* **ВЫБРАННЫЙ ОТРЫВОК**
Московская квартира не стала для меня таким же пространством. Я ее продал, расплатился с долгами и еще немножко осталось на жизнь (правда, новую машину уже не куплю). Сейчас переезжаю и удивляюсь, сколько хлама я там накопил.

— Ты планируешь работать на Евро-2016?

— Есть пять предложений по кабакам, но, конечно же, я очень хочу работать на самом турнире, хотя это совершенно точно принесет меньше денег, чем работа по кабакам.

Василий Уткин: «В крайнем случае пойду работать по кабакам»

— Ты принял предложение Шнура?

— Я еду в воскресенье в Питер. Он хочет, чтобы я вышел с ними на сцену. Он даже называл мой инструмент — тамбурин.

— Ты пел когда-нибудь со сцены?

— Конечно, на паре «Новогодних огоньков», на церемонии «Тэфи», но был и случай, когда я очканул. На прощальном матче Тихонова в «Лужниках» я должен был спеть: «На трибунах становится тише, до свидания, наш ласковый Тиша». Я сказал, что не моя октава. У меня есть музыкальный слух, но, наверно, для «Лужников» я пока не созрел.

***

— Ты появлялся в кадре, когда работал в программе «Политбюро»?

— Редко. Сначала я просто письма читал — их тогда мешками присылали. Иногда приходили письма в стихах. До сих пор помню письмо одной женщины Александру Любимову: «Я приехала с дачи, телевизор включила. И конец передачи твоей получила». Видно, что женщина владела словом.

— А зачем ты все это читал?

— Не было же интернета, а в письмах могли быть потенциально интересные для программы истории. Попадались, конечно, люди абсолютно сумасшедшие. Году в 1992-м приехал человек с пронзительными глазами, я бы сказал — со взглядом сенбернара. Кажется: человек все уже пережил. Он рассказал душераздирающую историю: работал в милиции в городе Карабаш Челябинской области, вел расследование, но попал, по его словам, под серьезную раздачу, и ему не давали работать. Выглядел он одновременно достойно и жалко: доставал, например, завернутый в бумажку кусочек хлеба, яблочки. Хотелось ему помочь. Стали разбираться: выяснилось, что он из другого города, не из Карабаша, и был комиссован по психушке.

Еще в редакцию приходил человек, избегавший рукопожатий: «Нет-нет, я по-восточному». Я так и не понял, что это значит. Тот человек считал: чтобы вырастить новое поколение, нужно создать специальный интернат, полностью отгороженный от внешних влияний. У меня все-таки педагогическое образование, так что я спросил: «Если люди будут от всего отгорожены, как они потом попадут в нормальную жизнь?»

— А он?

— Он встал и ушел. К сожалению, я не могу проверить, удался ли ему этот проект. Если его интернат отгорожен от мира, то мы о нем ничего не знаем.

— Чем еще ты занимался в проектах «Взгляда»?

— Встречал гостей. Наша студия была похожа на задворки циркового запасника — там, например, стоял барабан «Поля чудес». Пришел как-то вице-премьер Сергей Шахрай, участвовавший в подготовке новой конституции, с дико пафосным помощником. Перед программой Шахрай листал какие-то бумаги перед барабаном, а его помощник говорил: «Теперь скажут, что на барабане «Поля чудес» готовили новую конституцию».

* **ПОКАЗАННЫЕ ДАННЫЕ**

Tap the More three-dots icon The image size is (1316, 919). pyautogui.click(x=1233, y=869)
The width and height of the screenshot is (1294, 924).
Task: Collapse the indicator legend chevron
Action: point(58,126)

* **ЗАДАЧА**
Продолжите отрывок из интервью о работе на телевидении, начав сразу после реплики о барабане «Поля чудес» и новой конституции.

* **ГОТОВОЕ РЕШЕНИЕ**
— Про что был твой первый сюжет?

— Про конфликт в российском хоккее, руководимом тогда Владимиром Петровым. Была борьба за власть, в ней фигурировал Отари Квантришвили. Мне дали этот сюжет, потому что у него не было точной даты выхода в эфир. Он мог полежать как запасной. Но так как он был запасной, его должным образом не отсмотрели, а я по молодости довольно резко прошелся по Квантришвили. И надо же такому случиться — в субботу вечером, когда вышел мой сюжет, сын ведущего нашей программы Саши Политковского долго возвращался домой, непонятно где был (мобильных еще не было). Подняли на уши всю Москву. Безумие.

Мне потом за это влетело. Я отвечал: «Сюжет же три недели лежал — могли бы проверить его». От меня отстали. А сын Саши тогда просто загулял с друзьями. Найти его было невозможно. Четыре часа где-то бродил и даже не думал, что перепуганные родители видели его в своих мыслях привязанным к батарее.

— В октябре 1993-го ты делал в Белом доме интервью с вице-президентом Руцким.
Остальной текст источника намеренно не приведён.